My taxi driver’s name is Joe. He is Brooklyn Italian. He tells me that my neighbour Hector is 65 today and that he himself is 81. I am not even in the car to the airport yet and I sense the presence of new stories.
Joe drove limos in New York City in the 1970s. His passengers included Elton John, he was too stoned to talk in those days. Paul McCartney, he asked if I would go back to the city and pick him a tray of veggie burgers, I said sure thing Paul. Robin Williams, he was cracking jokes the whole week I was with him.

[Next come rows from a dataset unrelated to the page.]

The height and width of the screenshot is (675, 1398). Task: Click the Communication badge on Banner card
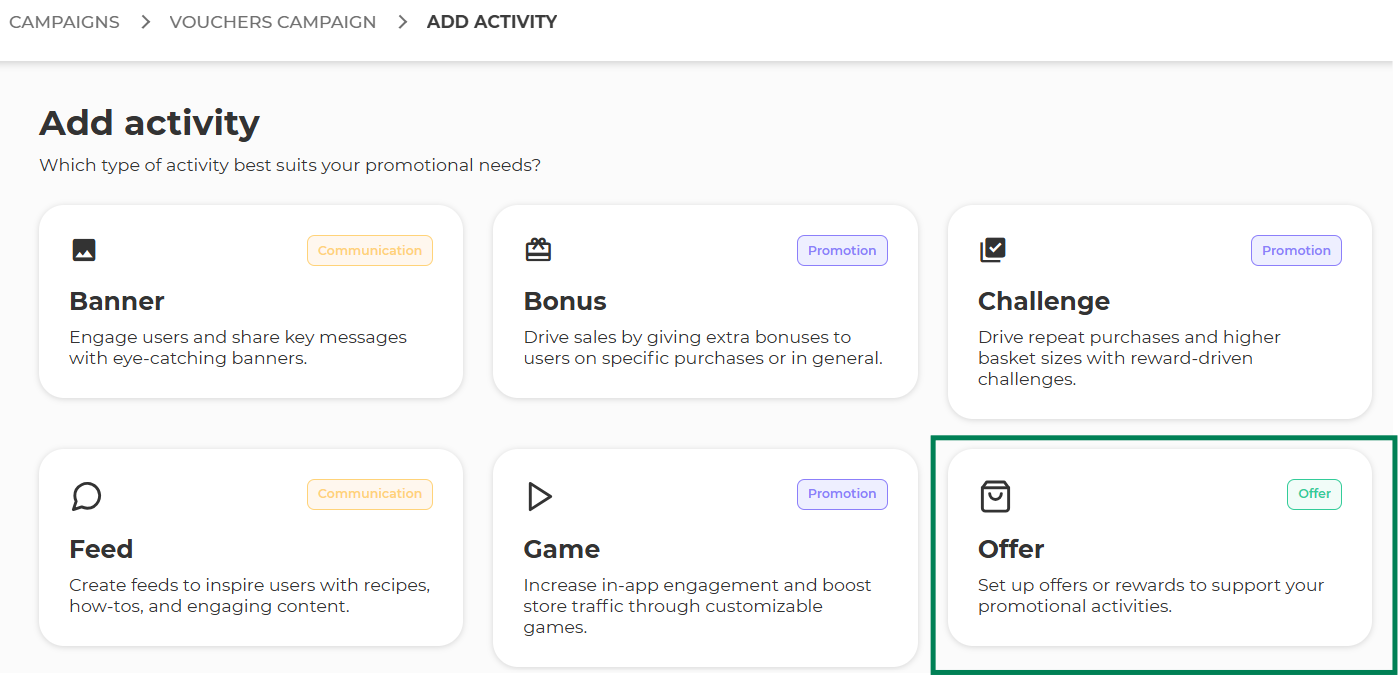(370, 251)
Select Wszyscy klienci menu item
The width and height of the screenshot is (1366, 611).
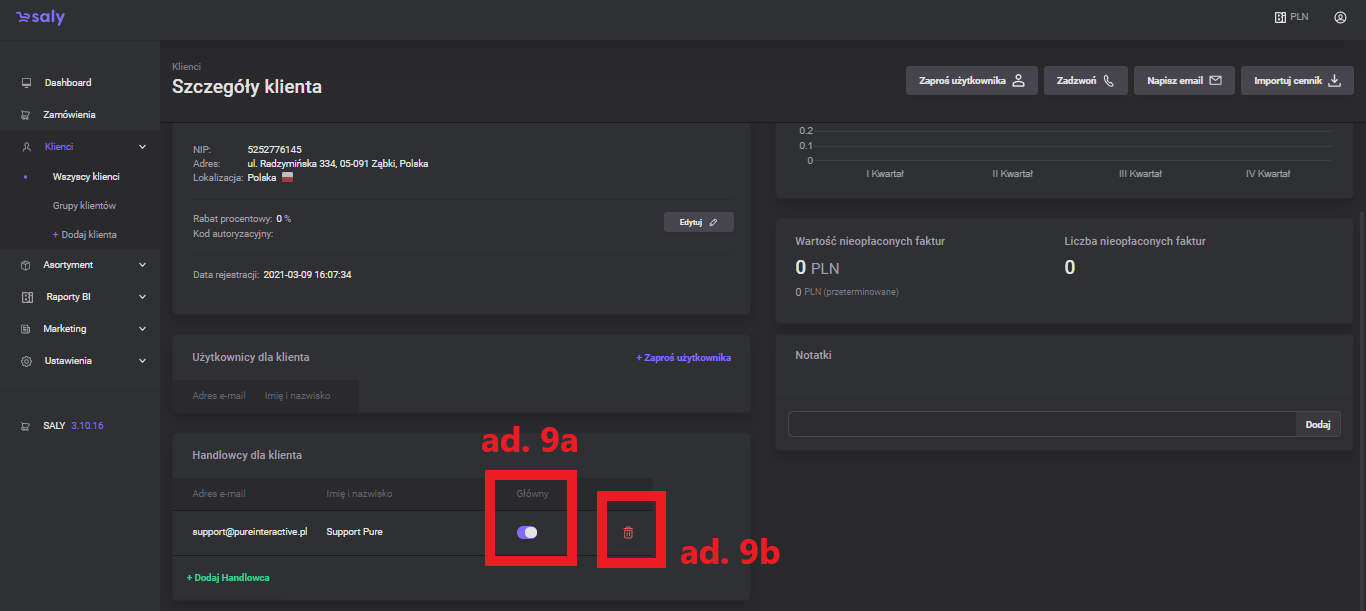86,177
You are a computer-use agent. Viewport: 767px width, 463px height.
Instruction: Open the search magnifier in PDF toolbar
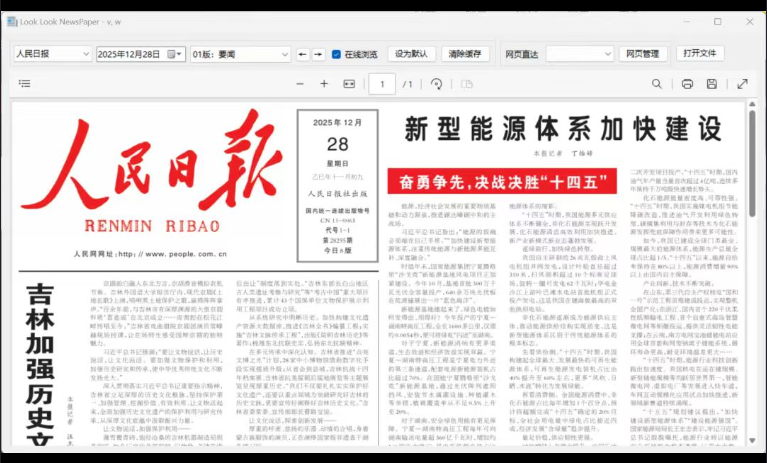(x=657, y=84)
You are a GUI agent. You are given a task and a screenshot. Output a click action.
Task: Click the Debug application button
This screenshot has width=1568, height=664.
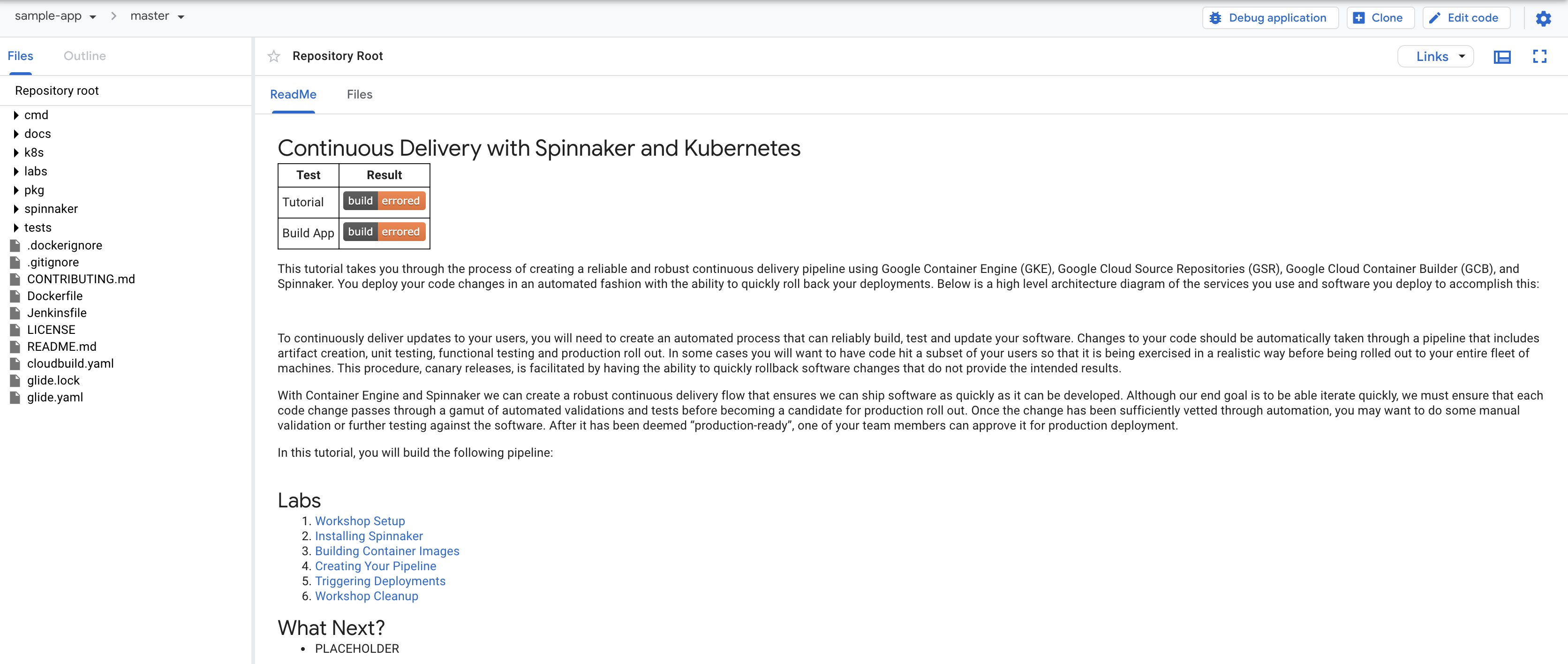(1270, 18)
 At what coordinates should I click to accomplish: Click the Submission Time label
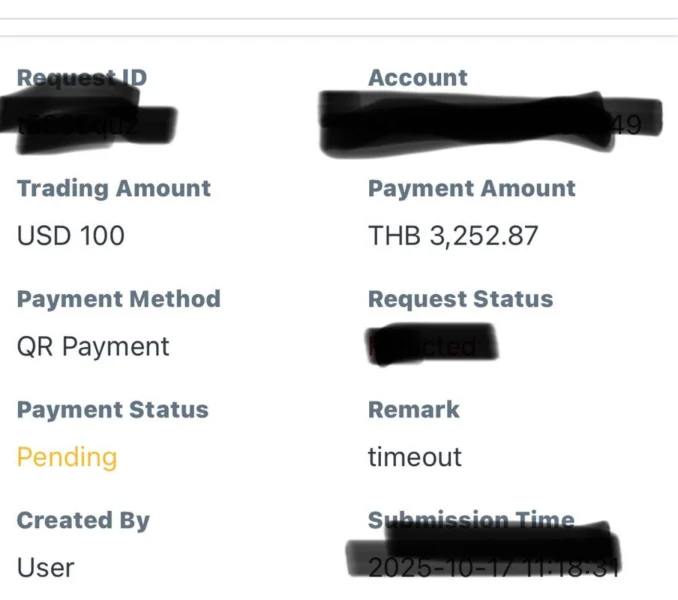pyautogui.click(x=470, y=520)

We talk about Moses, the developer not the one with the tablets. When Joe was 16 his childhood home was destroyed to make way for the Prospect Expressway. He grew up around the corner from where I live now. Joe’s father made wine in their basement. “We never had steam heat cos of the wine.” “Back then everybody knew everybody on their block and the next few blocks either way.” “Windsor Terrace was Irish and Italian and at Christmas our neighbours would visit. Wine and mandolins.”
Brooklyn Italian Joe has a Hebrew Trump sign. “I got a lot of Hasidic customers, they like that.”
Not much demand for limos after 9/11. He spent sometime in Florida. He came back from Florida. The economic collapse. “Fannie Mae and Freddie Mac, uh, man I made more money from Fleetwood Mac. Those guys were nice. They’d invite the drivers in to their after parties for dinner. None of this waiting in the car. They tipped me $500 at the end of the week.”